いつものように仕事から帰り、お気に入りのYouTuberの更新された動画を楽しんでいた。仕事で荒れた心に潤いと笑顔を与えてくれるYouTuberの動画は俺にとって、最高のコンテンツだ。炭酸飲料と割ったアルコールを片手にまったりとした時間が流れていく。


そして、面白い動画に笑ったりしていたその時だ。


ブウゥゥ〜ン!ビタァッ!!


「は・・・!?」


羽音。その直後に重量感のある何かがぶち当たる音。動画に夢中になっていた俺は一気に現実へと引き戻され、顔を上げた。


それは、勘が良かったのか、それともただの偶然か。視線を上げた先、天井近くの壁にはいた。


黒光りする楕円形の身体。何かを探し求めるように蠢く一対の触角。人の生理的な嫌悪と恐怖を呼び起こさせるそのフォルムは小さいにも関わらず、俺を戦慄させるには充分だった。


そう、黒光りするG、ゴキブリだ。


平均的な大きさより、やや大きいかという感じのそいつは今、壁に飛び付く為に使ったであろう羽をゆっくりと仕舞い停止する。


俺は突然の事態に身体を動かす事が出来ず、ただヤツの一挙一動を見守るしかなかった。


向こうもこちらを伺っているのか、触角をセンサーのように僅かに揺らすのみで静止している。


緊張で身体が強張り、一秒一秒がとても長く感じられる。次にヤツがどう動くのか。その事に身体は全神経を注ぎ、頭の中はヤツを撃破する方法を導かんとフル回転していた。


一時しのぎの手段は有り得ない。例え、撃退したり、こちらが安全地帯に逃げられたとしてもヤツは物陰に息を潜め、俺が睡魔に身を預けるのを待って再び動き出すのだから。現れたら確実に倒す。それがGと対峙する時の鉄則だ。


普段、電子機器にばかり頼っているせいか、俺のテーブルにすぐにヤツを撃破出来る物はない。もちろん、殺虫剤といった便利アイテムも今は台所の奥だ。攻撃手段が無いという事がどれだけ恐ろしい事かは、ホラー映画やゲームの主人公が嫌という程、教えてくれている。


(何も出来ない・・・!かといってこのままじゃ逃げられるかもしれないし、最悪こっちに飛んでくる可能性も・・・!!)


互いの距離は目測にして3m程。ヤツが羽を開いて飛び上がれば一瞬で詰められる距離だ。


――そして、永遠に思えた時間は不意に動き出した!


ジー、と耳障りな音を立ててヤツが飛び立つ。進行方向はこちら側。俺が確認出来たのはそこまでだった。


脳裏に広がる危機感に任せて俺は全力で身を横に翻す。火事場の馬鹿力とはよく言ったもので、普段では考えられない程素早く俺は床を移動した。

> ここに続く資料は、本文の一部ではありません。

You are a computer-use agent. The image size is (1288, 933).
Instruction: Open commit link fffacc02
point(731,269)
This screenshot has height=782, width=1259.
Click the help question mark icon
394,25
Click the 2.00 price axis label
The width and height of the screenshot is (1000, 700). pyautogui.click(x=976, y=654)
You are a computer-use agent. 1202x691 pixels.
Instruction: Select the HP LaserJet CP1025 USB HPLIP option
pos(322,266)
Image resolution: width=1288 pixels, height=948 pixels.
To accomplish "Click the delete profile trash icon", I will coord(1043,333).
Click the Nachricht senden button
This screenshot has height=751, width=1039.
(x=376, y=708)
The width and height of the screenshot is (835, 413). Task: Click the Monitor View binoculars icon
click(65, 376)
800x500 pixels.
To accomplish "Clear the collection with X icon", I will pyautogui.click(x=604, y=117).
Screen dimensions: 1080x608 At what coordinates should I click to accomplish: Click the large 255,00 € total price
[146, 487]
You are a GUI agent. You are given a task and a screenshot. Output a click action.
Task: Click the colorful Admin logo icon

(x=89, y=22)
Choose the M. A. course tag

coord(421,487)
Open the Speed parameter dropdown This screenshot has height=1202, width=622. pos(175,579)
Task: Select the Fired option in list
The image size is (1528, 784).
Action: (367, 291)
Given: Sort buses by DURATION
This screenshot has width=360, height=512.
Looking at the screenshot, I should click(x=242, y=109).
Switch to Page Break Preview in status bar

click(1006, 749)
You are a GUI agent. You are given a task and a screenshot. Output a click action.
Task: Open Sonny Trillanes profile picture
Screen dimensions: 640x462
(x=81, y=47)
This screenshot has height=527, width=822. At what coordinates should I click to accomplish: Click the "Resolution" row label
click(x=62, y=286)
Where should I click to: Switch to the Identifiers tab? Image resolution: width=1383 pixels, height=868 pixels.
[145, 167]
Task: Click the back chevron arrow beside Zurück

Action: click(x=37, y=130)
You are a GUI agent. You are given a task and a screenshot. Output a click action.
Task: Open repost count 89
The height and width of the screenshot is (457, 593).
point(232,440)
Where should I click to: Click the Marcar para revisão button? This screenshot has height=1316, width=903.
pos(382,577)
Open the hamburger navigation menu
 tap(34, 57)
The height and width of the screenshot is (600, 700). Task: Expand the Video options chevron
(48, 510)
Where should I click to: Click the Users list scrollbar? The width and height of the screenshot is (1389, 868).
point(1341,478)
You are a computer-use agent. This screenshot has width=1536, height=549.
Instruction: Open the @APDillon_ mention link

そして、すぐさま近くにあった雑誌を手に取り、振り向いた時にはヤツはソファ側の壁からさらに横合いのタンスの上に着地。そのまま流れるようにタンスの裏へと姿を消した。


どこへどう移動したのか。その後、俺は勇気を振り絞り、タンスをどかしたり、テレビ台を動かしてヤツを探したが見付ける事は出来なかった。


その夜、俺は一晩中、ヤツの襲撃を警戒、怯えながら羽音の幻聴を聞いたような気がして飛び起きたりと眠れない夜を過ごした。

結局、ヤツはその後現れる事はなく、更には俺の住んでいた部屋に現れたGはヤツが最初で最後だった。


・・・・・・・・・一体、ヤツはどこへ行ったのだろうか。今も脳裏に鮮明に残る記憶だけが夏にソファを見る度にヤツを思い出させる。


出来れば二度と遭遇したくはないが、滅多に窓を開けず、部屋の扉もほぼ開けることのない、あの夏の密室でヤツはどこへどう逃げたのか・・・。それだけは今も俺の中で残り続ける謎であり、恐怖の象徴たるヤツを絶対に乗り越える事が出来ない、という事実を突き付けてくる記憶である。